*Required action:*
What do the lines from the top of the data through the line with "[Hydrolat z kwiatu lawendy" say? Quote them exactly and include both ends.

*Records for processing:*
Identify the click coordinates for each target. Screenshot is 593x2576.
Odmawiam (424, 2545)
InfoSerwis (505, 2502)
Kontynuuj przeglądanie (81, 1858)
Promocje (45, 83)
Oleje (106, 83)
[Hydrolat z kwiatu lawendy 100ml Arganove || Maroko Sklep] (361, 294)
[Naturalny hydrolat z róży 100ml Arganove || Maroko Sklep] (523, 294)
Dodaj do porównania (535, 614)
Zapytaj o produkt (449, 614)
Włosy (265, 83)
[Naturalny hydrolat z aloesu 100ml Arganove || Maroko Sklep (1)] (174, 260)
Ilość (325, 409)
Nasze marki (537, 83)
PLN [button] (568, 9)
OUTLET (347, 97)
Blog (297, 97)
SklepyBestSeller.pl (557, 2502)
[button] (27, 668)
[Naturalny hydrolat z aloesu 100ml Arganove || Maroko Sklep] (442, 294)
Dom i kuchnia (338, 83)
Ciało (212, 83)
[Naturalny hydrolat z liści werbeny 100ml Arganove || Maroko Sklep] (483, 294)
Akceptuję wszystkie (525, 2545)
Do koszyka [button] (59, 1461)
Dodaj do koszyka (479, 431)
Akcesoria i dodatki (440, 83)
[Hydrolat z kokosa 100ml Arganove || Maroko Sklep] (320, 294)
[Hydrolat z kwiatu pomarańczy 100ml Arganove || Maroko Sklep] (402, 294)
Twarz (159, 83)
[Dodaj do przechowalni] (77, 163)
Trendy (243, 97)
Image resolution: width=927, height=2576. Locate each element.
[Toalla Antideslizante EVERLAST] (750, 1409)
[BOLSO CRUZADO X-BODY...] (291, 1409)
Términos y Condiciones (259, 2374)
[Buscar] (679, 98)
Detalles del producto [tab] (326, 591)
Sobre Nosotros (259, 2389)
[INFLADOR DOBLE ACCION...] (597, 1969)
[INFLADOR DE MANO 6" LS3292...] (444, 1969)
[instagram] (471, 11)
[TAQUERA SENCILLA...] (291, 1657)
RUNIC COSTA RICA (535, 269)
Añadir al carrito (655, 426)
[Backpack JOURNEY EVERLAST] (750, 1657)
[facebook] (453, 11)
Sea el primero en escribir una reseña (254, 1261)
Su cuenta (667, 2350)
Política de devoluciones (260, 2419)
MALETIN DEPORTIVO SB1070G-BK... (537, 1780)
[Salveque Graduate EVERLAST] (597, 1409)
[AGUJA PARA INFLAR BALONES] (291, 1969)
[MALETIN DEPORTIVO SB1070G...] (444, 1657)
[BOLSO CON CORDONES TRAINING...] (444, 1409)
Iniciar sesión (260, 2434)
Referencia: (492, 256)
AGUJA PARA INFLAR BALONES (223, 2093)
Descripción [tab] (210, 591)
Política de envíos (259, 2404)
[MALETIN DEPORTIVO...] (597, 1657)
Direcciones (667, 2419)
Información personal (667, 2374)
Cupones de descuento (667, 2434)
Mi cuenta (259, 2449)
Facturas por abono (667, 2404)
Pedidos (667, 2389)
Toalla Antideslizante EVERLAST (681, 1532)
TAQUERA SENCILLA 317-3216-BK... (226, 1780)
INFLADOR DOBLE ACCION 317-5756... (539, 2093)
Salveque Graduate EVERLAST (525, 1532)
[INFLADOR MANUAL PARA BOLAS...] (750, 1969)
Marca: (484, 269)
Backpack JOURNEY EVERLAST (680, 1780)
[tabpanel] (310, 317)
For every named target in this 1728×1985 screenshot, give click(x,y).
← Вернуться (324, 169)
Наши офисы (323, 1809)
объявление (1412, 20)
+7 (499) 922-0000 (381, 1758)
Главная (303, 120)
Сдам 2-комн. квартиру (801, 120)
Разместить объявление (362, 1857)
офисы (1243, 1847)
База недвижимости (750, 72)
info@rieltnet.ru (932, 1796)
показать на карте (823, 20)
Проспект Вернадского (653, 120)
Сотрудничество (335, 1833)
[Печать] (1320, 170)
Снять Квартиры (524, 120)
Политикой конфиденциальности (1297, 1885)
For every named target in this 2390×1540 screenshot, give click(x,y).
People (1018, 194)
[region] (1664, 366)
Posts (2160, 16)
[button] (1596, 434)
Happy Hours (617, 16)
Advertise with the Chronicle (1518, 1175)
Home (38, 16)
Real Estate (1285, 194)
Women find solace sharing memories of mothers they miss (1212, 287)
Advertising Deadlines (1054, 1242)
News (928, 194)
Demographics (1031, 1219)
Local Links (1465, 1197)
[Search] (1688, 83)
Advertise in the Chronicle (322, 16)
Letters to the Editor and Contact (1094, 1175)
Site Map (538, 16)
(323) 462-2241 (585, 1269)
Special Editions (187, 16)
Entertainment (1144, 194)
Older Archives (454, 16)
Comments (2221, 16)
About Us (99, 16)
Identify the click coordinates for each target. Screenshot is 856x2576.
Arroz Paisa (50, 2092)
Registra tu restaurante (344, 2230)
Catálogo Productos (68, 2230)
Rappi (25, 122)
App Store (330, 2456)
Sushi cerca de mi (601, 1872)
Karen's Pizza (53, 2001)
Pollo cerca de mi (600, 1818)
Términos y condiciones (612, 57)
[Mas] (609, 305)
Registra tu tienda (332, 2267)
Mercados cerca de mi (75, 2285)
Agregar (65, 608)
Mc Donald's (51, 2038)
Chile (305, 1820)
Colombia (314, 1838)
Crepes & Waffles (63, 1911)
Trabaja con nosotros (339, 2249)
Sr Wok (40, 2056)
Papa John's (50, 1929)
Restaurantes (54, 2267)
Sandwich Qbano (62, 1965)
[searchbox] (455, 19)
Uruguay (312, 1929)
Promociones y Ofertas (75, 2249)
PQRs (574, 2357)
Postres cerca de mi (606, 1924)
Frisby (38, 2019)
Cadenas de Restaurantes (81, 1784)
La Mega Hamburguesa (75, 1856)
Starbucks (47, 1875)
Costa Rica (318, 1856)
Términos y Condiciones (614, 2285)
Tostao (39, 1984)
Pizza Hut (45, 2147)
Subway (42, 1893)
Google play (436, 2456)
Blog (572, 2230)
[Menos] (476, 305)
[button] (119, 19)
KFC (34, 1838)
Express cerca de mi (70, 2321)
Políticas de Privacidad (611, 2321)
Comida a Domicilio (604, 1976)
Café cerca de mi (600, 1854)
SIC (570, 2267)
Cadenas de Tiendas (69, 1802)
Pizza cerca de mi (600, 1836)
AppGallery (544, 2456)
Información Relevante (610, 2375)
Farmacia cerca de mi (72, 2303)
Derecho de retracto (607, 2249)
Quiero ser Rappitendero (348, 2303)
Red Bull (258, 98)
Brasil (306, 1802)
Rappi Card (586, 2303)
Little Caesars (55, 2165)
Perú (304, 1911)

*Solution below:*
Identify the click coordinates for each target. Screenshot is 593x2576.
Odmawiam (424, 2545)
InfoSerwis (505, 2502)
Kontynuuj przeglądanie (81, 1858)
Promocje (45, 83)
Oleje (106, 83)
[Hydrolat z kwiatu lawendy 100ml Arganove || Maroko Sklep] (361, 294)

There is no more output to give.